Last year was my first Inktober and I approached it with trepidation because I wasn’t terribly confident in my artistic abilities, particularly as compared to the phenomenal talent that participates in Inktober. More to the point I was nervous about working in black and white–in ink. Although ink has in common with pencil the nakedness which renders talent or lack of talent visible to the viewer, ink lacks that erase-ability which makes pencil seem less daunting. However, the challenge itself felt exciting because I wanted to join the community that surrounds the event and I got over my own egoic need to be amazing—or passably good and plunged right in.
My results weren’t what I would call phenomenal but working with ink gave me the opportunity to take risks that I wasn’t taking in my work up to that point. At the start of the month I sketched out pieces but midway through I began trying to ink without a sketch. This allowed me to trust myself to work with mistakes rather than outright try to avoid them. Something I’ve begun to get very comfortable with since then is that if you want to get better at your art you have to learn how to accept the ugly stages of it. Working with ink without a sketch was the start of beginning to trust myself as an artist.

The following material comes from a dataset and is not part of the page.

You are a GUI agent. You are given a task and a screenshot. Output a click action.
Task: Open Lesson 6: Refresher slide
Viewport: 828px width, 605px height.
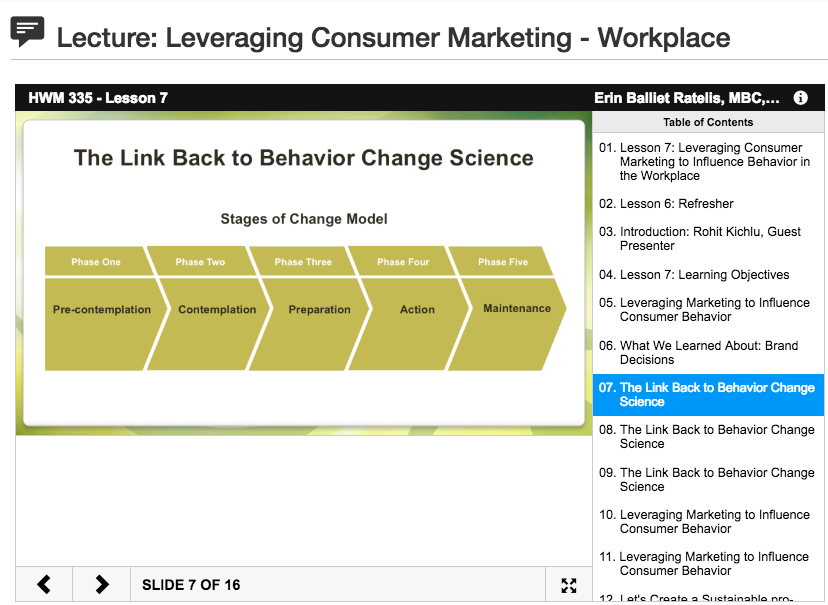(708, 204)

It didn’t mean that the art I’ve done since then is at the level I want it to be but Inktober 2018 helped me to recreate the environment I experienced as an art student.

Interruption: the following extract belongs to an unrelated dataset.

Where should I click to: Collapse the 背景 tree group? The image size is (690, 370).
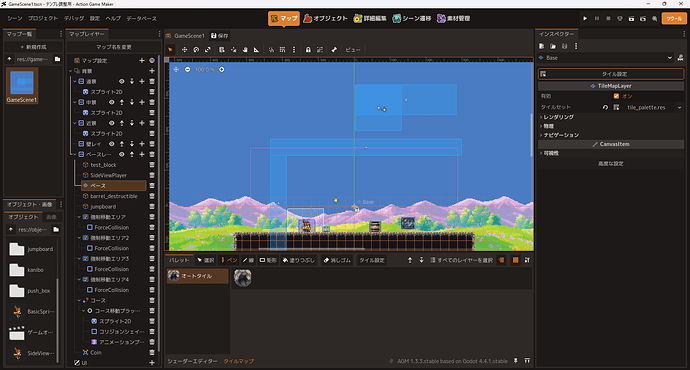(71, 71)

For 2019 I am, once again, attempting to be braver than I feel and I have created a prompt list that will challenge me with opportunities to draw things I have always wanted to draw but have been too afraid to botch and fail at. I will also be including some of the reference images on Pinterest in case you’re also searching for Inktober inspiration. I’m also sharing my prompt list despite the abundance of available prompts.
My goals for the month are incredibly basic because the year has been a real shit show. Acceptance is the first step so, yes, I’m ready to admit that my goals have been upended at every turn. But, what has been good about the year is that I’ve really been learning how to carve out creative space into the little manageable chunks that have been possible. Inktober is a continuation of that. My goal is to complete the prompts and the month. I’m not as concerned about achieving great art or anything particularly featurable as I am about just getting the work done in order to have that progress and growth that is possible through this type of regular, structured practice.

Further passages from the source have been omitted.